# Caad 9 is coming



## zamboni (Sep 11, 2003)

Rumor is Cannondale is releasing the Caad 9 version after July 06 and a Six13 version as well.


----------



## FondriestFan (May 19, 2005)

Yep, sneak peeks of the Six13 could be seen at the TdG, I believe. Isn't the new Six13 mostly carbon?

This is pretty interesting to me, since I'm seriously considering pulling the trigger on a new Cannondale. I'm not excited about waiting 2 more months though.


----------



## Mimmo (Feb 11, 2004)

View attachment 52040


View attachment 52041


View attachment 52046


----------



## jhenry4 (Feb 4, 2006)

check out the headtube on the barloworld bike...it's absolutely huge!


----------



## zosocane (Aug 29, 2004)

It looks like the 2007 Six13 is going to have carbon running continuously from the top and down tubes into the head tube for an all-carbon head tube -- unlike the 2006 version which has aluminum headtube. The all-carbon head tube appears to be the case because it gives the head tube a more monocoque look with the top and down tubes.

Can anyone confirm this?


----------



## tomato (May 16, 2002)

*hmmmm*

Thanks for the pics.

Interesting design, kind of the opposite of composite designs up to now (ie. metal frame with carbon seat stays). Although at this point, and looking at the Synapse, you wonder why cannondale just doesnt consider putting out a full-carbon race bike. Market differentiation?


----------



## YakuzaSmurf (Sep 15, 2005)

My guess is the head tube is aluminum, and it has been painted black. It still has the little ridges on the top and down tubes that the other Six13s have where the carbon and aluminum are joined in the front. I could be wrong, however, since I have seen similar "seems" on carbon bikes before.

I want to know what they are doing with that giant headtube on the Barloworld bike. It reminds me of a prototype Trek had in the TDF two or three years ago...


----------



## boroef (Jun 18, 2005)

tomato said:


> Thanks for the pics.
> 
> Interesting design, kind of the opposite of composite designs up to now (ie. metal frame with carbon seat stays). Although at this point, and looking at the Synapse, you wonder why cannondale just doesnt consider putting out a full-carbon race bike. Market differentiation?

■ ■ ■ ■

▶ [Exercise description] Continue the forum thread about the upcoming Cannondale Caad 9 and Six13 from the point where it ends.

■ ■ ■ ■

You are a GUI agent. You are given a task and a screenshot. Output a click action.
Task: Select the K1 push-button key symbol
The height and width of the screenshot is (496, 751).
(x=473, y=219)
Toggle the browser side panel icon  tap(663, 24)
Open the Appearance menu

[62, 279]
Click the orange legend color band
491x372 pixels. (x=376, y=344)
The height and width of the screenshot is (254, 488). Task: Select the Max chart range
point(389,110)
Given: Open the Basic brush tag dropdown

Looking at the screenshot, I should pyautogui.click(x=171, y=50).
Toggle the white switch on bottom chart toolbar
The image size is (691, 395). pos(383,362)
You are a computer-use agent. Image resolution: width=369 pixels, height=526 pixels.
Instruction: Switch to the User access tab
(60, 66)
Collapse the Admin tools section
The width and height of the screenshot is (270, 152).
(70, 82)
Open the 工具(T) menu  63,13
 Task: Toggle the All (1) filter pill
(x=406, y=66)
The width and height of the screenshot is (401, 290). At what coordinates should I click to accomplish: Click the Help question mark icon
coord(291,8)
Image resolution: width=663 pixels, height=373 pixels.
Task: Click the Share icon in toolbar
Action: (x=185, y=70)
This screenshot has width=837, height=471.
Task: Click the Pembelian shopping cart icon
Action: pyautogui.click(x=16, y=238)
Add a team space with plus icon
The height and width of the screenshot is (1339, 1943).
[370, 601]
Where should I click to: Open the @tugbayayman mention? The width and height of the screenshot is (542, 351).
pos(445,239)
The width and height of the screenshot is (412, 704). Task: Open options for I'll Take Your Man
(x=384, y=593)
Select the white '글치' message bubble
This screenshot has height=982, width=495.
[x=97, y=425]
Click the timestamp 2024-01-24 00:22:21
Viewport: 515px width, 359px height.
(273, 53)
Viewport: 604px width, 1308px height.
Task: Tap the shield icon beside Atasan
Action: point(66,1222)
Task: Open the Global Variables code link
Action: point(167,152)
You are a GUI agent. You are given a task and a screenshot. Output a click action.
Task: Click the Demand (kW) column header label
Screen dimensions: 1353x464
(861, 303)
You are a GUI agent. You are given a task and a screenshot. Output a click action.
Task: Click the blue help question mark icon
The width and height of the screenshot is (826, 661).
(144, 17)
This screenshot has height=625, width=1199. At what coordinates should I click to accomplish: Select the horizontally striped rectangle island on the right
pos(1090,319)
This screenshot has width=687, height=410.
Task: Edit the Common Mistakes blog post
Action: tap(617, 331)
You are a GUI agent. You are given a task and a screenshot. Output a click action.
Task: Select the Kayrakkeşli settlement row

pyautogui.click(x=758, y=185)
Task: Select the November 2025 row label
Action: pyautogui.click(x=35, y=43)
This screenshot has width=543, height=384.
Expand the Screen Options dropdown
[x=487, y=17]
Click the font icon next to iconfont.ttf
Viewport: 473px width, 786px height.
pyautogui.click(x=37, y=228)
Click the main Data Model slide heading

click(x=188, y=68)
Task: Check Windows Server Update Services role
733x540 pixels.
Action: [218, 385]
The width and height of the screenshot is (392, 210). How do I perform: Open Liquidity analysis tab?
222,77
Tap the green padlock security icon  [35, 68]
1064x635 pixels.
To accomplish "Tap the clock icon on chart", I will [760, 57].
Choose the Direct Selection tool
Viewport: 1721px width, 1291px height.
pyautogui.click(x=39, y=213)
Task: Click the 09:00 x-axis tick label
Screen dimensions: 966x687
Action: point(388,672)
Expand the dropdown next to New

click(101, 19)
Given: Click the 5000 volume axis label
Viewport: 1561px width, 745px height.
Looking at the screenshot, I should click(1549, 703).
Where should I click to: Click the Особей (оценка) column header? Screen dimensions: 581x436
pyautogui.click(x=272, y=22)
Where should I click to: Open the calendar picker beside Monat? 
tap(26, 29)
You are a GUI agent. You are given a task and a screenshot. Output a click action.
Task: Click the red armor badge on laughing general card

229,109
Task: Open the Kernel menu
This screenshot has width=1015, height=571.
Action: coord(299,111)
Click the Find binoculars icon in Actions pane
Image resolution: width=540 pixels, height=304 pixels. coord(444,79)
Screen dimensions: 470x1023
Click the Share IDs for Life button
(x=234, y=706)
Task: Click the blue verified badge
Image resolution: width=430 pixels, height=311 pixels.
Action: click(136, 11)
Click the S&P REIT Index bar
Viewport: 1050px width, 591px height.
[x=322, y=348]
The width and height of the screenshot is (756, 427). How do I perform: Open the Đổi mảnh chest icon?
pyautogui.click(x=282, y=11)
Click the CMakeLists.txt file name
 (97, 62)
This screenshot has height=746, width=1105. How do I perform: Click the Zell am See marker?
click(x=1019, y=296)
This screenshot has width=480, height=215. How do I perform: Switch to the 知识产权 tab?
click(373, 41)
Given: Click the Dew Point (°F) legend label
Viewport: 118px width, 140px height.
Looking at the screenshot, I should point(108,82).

■ ■ ■ ■

▶ [Task response]
i think it's more like...cannondale is famous for their aluminum. they know how to work it, manupulate it and have really stunning finishing on their aluminum frames.

having an aluminum rear end is potentially stiffer than a carbon rear end would provide (i said potentially!!! dont yell at me  )...

i'm a fan of the design, although i'd prefer an all aluminum cdale. in these days of carbon this, carbon that...carbon is too played out. so what if it can ride a little more comfortably, or is a little bit lighter.

real men can handle the ride of metal frames


----------



## dontimberline (Apr 20, 2006)

I think I see a juncture between the top tube/head tube and down tube/head tube as well. My guess is that huge head tube is still aluminum. 

It's hard to tell from these pictures, but do the seatstays look straight? Have they departed from the hourglass seatstays?

These pics are of the Six13...anybody seen the new CAAD 9?


----------



## zamboni (Sep 11, 2003)

What is the benefit of carbon headtube vs. aluminum ? The seatstays looks the same to me. I just completed my 06 version of the team Six13 and it's a great frame, light , fast and easy to climb hills.


----------



## jhenry4 (Feb 4, 2006)

*testing*

the caption on this photo from the cannondale site says "Sayers tests a new ride" and again you can see the huge headtube.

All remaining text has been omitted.